• Sun. Jun 11th, 2023

UGANDA, Kampala | Real Muloodi News | International hotel chains are reviving their plans to open properties in Uganda.

In 2020, the International Conference Association ranked Uganda the sixth most popular destination in Africa for Meetings, Incentives, Conferences and Exhibitions (MICE). This was geared towards attracting investment in Uganda from international hotel brands.

Jean Byamugisha, chief executive of the Uganda Hotel Owner’s Association (UHOA), said, “At least five international hotel brands wanted to open new facilities in the country between 2020 and 2022, but the unrelenting COVID-19 pandemic has derailed those plans. Most of these new facilities in Kampala would be open by now if it wasn’t for the Coronavirus pandemic.” 

The notable brands planning to open new hotels in Uganda are Golden Tulip, Hilton International, Marriot International, Onomo Hotels, and Radisson Blu.

Hilton Hotel is currently constructing a 244 room hotel in Nakasero, which was slated to open this year but was postponed. Its new opening date is yet to be confirmed. 
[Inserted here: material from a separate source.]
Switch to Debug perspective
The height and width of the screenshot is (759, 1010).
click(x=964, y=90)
The pandemic has also held up Marriot International’s Four Points by Sheraton facility construction in Kololo. The new 142 room facility would be Marriot’s fifth undertaking in Uganda, after Sheraton Kampala Hotel, Protea Hotel by Marriot Kampala, Protea Hotel by Marriot Entebbe, and Naguru Skyz Hotel.

Likewise, Radisson Blu’s plans to debut facilities in Kampala were put on hold indefinitely because of COVID-19. At the end of 2020, the brand was in the last stages of buying a facility in Kampala.
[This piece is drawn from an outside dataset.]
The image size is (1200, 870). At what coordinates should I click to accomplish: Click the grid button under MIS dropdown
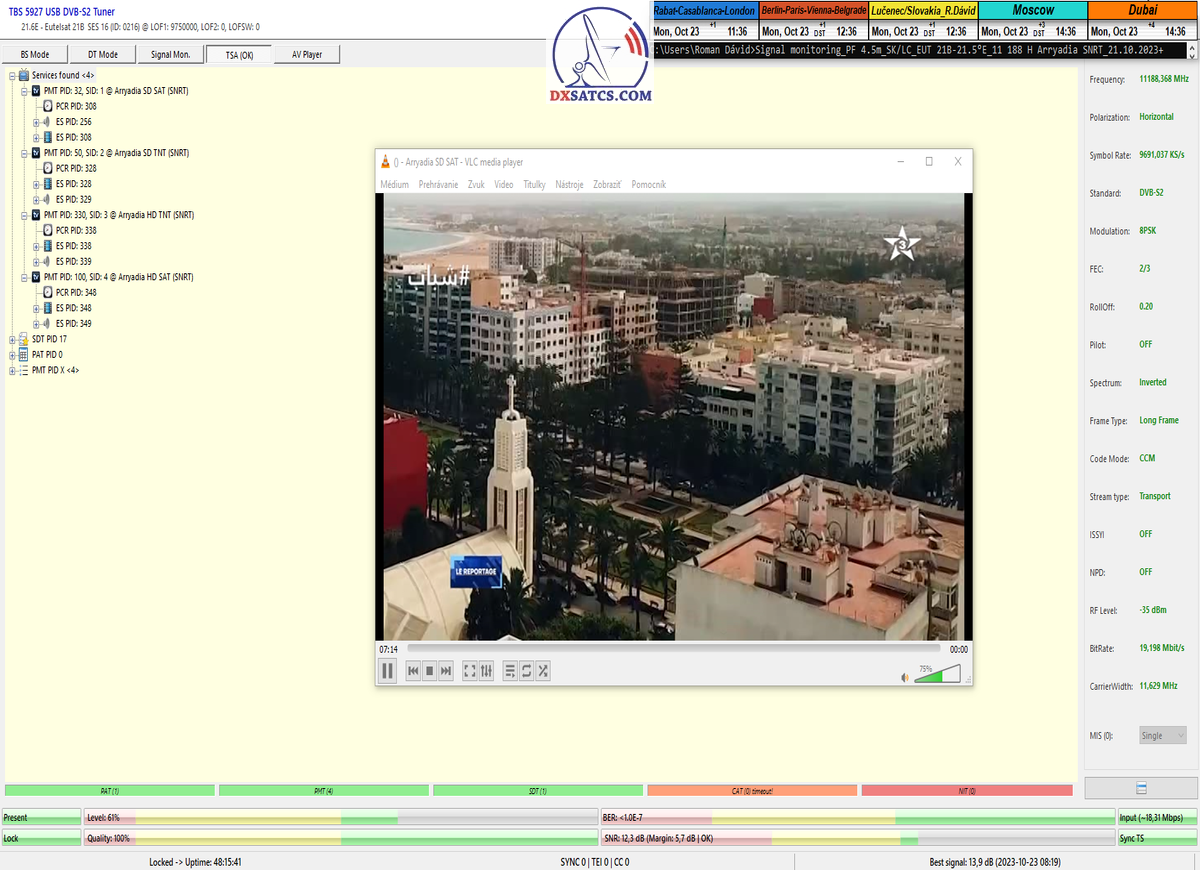click(x=1141, y=787)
While Onomo Hotels also had their plans of opening a property in Kampala suspended. Onomo wants to operate at least 3,700 rooms all over Africa by 2022. It currently has hotels in Rwanda, Gabon, Cote d’Ivoire, Mali, South Africa, Morocco, Tanzania, Mozambique, Senegal, Guinea, Togo, and Cameroon.

COVID-19 hit Uganda’s tourism sector hard, especially high-end hotels since their earnings depend on international visitors. 

The pandemic reduced foreign travellers by 69.3%, from 1,542,620 visitors in 2019 to 473,085 visitors. Therefore, reducing Uganda’s tourism revenues by 73%, from US$1.6 billion to US$500 million. 

This downward trend in Uganda’s tourism revenues affected the economy, as for many years, the tourism sector had brought in most Uganda’s foreign exchange revenue.